Выбрать главу

Так шла жизнь тюрьмы. А когда Дзержинского поместили в одиночку Х-го павильона, он на клочках папиросной бумаги стал писать дневник, раскрывая в нем «тайнейшие уголки души», изливая свою «грустную» душу и пересылая его на волю.

«На дне моей души тишина и какое-то непонятное спокойствие, не гармонирующее ни с этими стенами, ни с тем, что осталось вне этих стен», — писал 30-го апреля Дзержинский, — «я чувствую порой такой гигантский источник энергии, что, кажется, выдержу все и вернусь. А если не вернусь, то, может быть, мой дневник попадет в руки моих друзей, и они будут иметь меня, частицу меня, и уверенность в том, что я был спокоен и что призывал их в минуты тишины и скорби и радостных мыслей, и что мне было хорошо, как только может быть хорошо одному, в тишине с мыслями о весне, о природе, а тишина временами такая, что увидеть можно свои мысли и дружескую улыбку… Каждый день заковывают в кандалы все, больше и больше людей. Холодное бездушное железо, соединенное с живым человеческим телом, железо, вечно жаждущее тепла, никогда не насыщенное и всегда напоминающее неволю. Когда выходят на прогулку, вся тюремная тишина наполняется одним этим лязгом, проникающим во все фибры души и властно заполняющим все существование. Они ходят со взором, устремленным в небо, на зеленеющие деревья, не замечая красоты, не слыша гимна жизни, не чувствуя лучей солнца. Заковывают их, ибо хотят отнять у них все, оставив только этот похоронный звон… Если б звезда социализма, звезда будущего, не светила человечеству, не стоило бы жить..»
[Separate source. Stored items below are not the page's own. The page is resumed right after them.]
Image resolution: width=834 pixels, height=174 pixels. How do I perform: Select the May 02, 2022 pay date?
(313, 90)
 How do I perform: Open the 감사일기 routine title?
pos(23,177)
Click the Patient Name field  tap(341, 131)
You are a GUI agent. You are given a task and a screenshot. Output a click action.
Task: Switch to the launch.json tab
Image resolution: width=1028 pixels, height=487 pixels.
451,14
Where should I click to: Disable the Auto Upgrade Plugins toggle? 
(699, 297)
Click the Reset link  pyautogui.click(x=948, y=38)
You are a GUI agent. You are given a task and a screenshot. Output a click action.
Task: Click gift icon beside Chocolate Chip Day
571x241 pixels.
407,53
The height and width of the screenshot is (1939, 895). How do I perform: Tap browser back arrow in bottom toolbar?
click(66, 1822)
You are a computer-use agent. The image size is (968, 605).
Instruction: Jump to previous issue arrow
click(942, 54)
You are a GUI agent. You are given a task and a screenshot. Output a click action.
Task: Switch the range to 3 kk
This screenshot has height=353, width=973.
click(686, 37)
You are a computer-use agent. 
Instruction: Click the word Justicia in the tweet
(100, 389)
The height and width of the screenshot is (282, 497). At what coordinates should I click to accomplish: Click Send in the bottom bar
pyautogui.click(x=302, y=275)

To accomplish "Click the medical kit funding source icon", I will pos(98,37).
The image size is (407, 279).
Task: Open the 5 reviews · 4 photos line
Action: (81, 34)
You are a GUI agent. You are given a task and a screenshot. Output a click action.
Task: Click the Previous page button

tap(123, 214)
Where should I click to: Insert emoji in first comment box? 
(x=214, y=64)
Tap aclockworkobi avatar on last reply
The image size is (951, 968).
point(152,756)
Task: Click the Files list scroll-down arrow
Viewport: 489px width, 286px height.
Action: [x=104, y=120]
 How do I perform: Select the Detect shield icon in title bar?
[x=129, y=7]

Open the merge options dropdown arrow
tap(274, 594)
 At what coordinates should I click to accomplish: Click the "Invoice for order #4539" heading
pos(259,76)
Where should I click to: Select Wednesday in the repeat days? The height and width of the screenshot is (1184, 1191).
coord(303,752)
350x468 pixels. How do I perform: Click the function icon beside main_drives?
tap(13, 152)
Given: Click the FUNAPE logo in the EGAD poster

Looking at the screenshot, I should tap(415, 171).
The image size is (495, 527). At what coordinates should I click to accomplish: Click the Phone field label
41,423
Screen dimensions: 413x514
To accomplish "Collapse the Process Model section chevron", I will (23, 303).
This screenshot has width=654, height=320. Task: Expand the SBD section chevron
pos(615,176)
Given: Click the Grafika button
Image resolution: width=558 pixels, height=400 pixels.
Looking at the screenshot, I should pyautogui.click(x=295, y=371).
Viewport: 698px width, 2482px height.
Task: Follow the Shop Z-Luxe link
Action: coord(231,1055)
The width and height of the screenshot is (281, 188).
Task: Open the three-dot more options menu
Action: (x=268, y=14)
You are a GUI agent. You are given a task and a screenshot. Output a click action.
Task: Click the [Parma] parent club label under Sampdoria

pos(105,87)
Казалось бы, как тонко понимал Дзержинский тюрьму и ее тоску несвободы. И именно этот страшный своей худобой арестант с почти прозрачным страдальческим лицом и реденькой кудрявой бородкой, всего через несколько лет создал в России такое количество тюрем, какого за столетия не создало самодержавие.

Правда он сменил в тюремных канцеляриях портреты Николая II-го на портреты Ленина, но тюремная тоска от этого не уменьшилась.

Сидя уже в красной тюрьме, социалистка А. Измайлович, пробывшая при самодержавии 11 лет на Нерчинской каторге, на клочках бумаги тоже вела в коммунистическом «доме лишения свободы» тюремный дневник: «Была самодержавная монархия. Стала Советская «Социалистическая» Республика, а тюрьма — та же. Разве только грязнее. Да места стало мало. Но по существу решительно никакой разницы. И даже стены расписаны так же. Вот картинка: расстрел. Несколько фигур, уродливо, по-детски нарисованных, выстроились в ряд, а другой ряд фигур стреляет в них из винтовок. Это не поэтический вымысел. Отсюда недавно ушли на расстрел шесть человек. Под картинкой типичная надпись: «попал прямо в….» И от этого цинизма картина делается жуткой».

В это время Дзержинский жил в кабинете ВЧК. «Oн не имел никакой личной жизни. Сон и еда были для него неприятной необходимостью, о которой он никогда не помнил. Обед, который ему приносили в кабинет, чаще всего уносился обратно нетронутым. Он беспрерывно рылся в бумагах, изучал отдельные дела и с особенной охотой занимался личным допросом арестованных. Происходило это всегда ночью. Повидимому, из долгой своей тюремной практики Дзержинский знал, что ночью психика человека не та, что днем. В обстановке ночной тишины сопротивляемость интеллекта несомненно понижается, и у человека, стойкого днем, можно вырвать сознание ночью», — пишет бывший член коллегии ВЧК Другов.

По своему педантическому характеру этот человек с картонной душой оказался исключительно талантливым тюремщиком. Дзержинский самолично входил во все мелочи своего тюремного ведомства. По опыту прекрасно знал быт тюрьмы. И теперь писал в кабинете ВЧК не лирический дневник о «клейких листочках» и «звоне кандалов», а «инструкцию для производства обысков»: «Обыск производить внезапно, сразу во всех камерах, и так, чтобы находящиеся в одной не могли предупредить других. Забирать всю письменную литературу, главным образом небольшие листки на папиросной бумаге и в виде писем. Искать тщательно на местах, где стоят параши, в оконных рамах, в штукатурке. Все забранные материалы аккуратно складывать в пакеты, надписывая на каждом фамилию владельца».

Разница стиля инструкции председателя ВЧК и дневника заключенного о тюремной тоске — налицо. Но именно этим людям с выкрашенной в один цвет душой, «попам революции», по слову Штирнера, всегда и были присущи тошнотные неживые сантименты. Это органически лежит в психологии терроризма. Робеспьер, Кутон, Марат, Сен-Жюст, все начали с приторной чувствительности и кончили морем крови.